There’s no sound, but after so many raids of his own, Danny doesn’t need it to know. He watches and his minds fills in the details — how their boots thump against the ground, the sound of safeties clicking off, the heavy breathing that echoes in their helmets as the adrenaline ratchets up their respiration even though they haven’t been running, not yet. He watches, listening to the empty air, and waits for Steve to please, please, please show up in one of the little squares.
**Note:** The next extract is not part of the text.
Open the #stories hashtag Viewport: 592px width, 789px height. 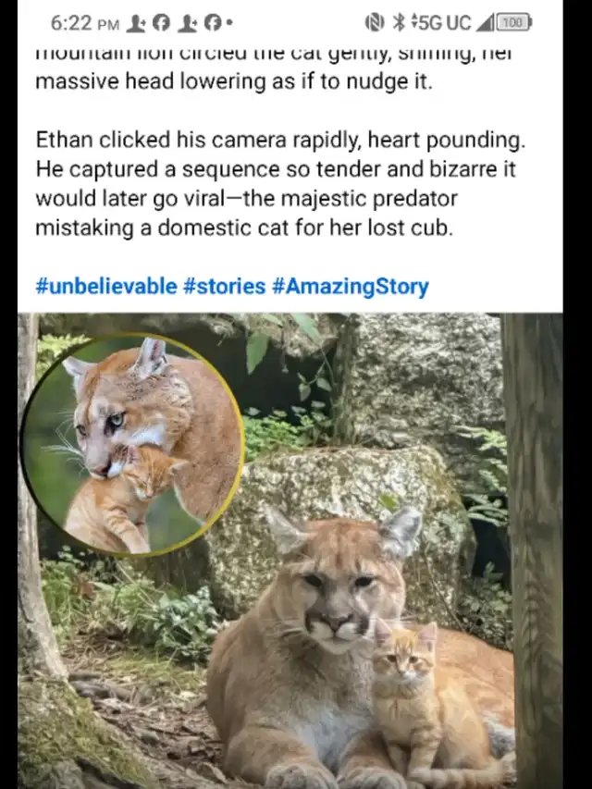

The room around him goes still and quiet, a collective held breath. All cameras are aimed at a door — either the front or the back. Schrodinger’s enemy hideout — until they open it Steve is alive and dead.
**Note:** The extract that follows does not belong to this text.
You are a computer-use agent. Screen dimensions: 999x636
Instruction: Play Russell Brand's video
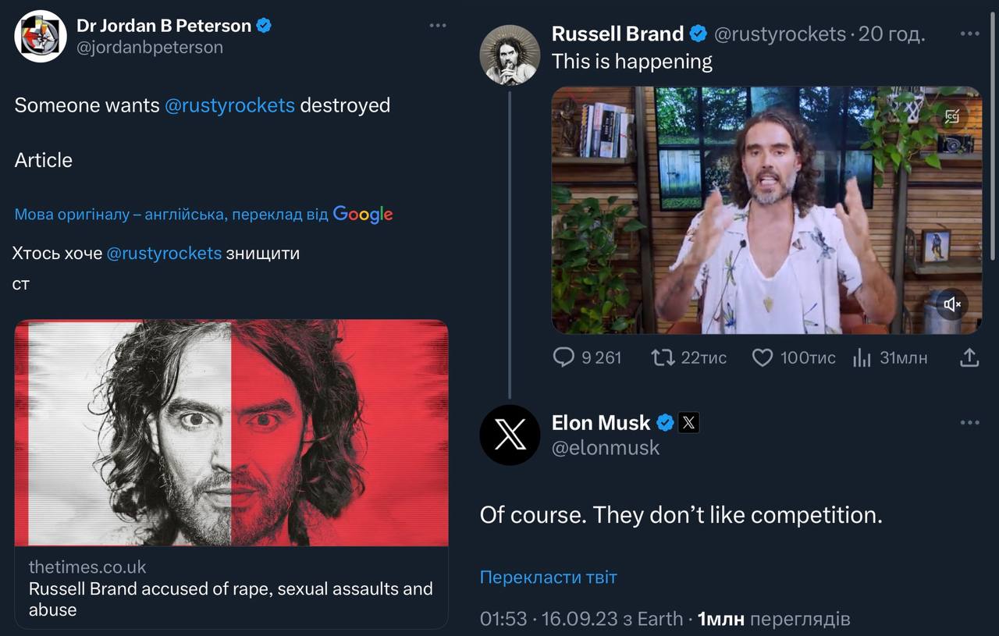[765, 209]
But the held breath doesn’t transfer across the video feed. There is no anxious waiting, no long moments of hesitation; it just feels that way to Danny.
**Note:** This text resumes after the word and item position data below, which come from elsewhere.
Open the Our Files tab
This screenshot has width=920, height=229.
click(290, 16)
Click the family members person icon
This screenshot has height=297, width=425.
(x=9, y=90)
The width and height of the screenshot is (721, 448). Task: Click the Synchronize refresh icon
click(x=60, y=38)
The flashes of gunfire blind the cameras for a moment and suddenly the silence in the command tent is deafening because Danny’s can’t do anything and isn’t anywhere that matters. He should hear the chorus of multiple guns firing at once, he should feel the tiny reports in his chest, he should smell the spent gunpowder and the acrid tang of hot metal, he should be the one killing those bastards for taking Steve, for taking all those kids. But he’s not and he feels helpless, useless, and scared to death in a way that being in the line of fire has never felt.

“Package acquired.”

Danny does a double take, looking at the speaker as though it will repeat itself. But the people around him are already cheering and he’s still barely able to breathe. He focuses on the screen, looking for Steve, looking for anything he can find, and there he is. On the bottom row, second from the left, someone is kneeling over him and talking.

He strains his eyes to see more, to figure out just how bad it is, but the cell on the screen is tiny and the feed grainy. Steve, like everything else, is covered in dirt and Danny tries to make out what’s blood and what’s not, but the room is dimly lit and before he can tell for sure, the feed cuts off. 

The mission is over and command is packing it in. But Danny waits, watching the little red blip on the screen until it moves signalling that the helo is on its way back with Steve safely aboard. Then, Danny turns and quietly leaves the command room to go somewhere he can breathe. 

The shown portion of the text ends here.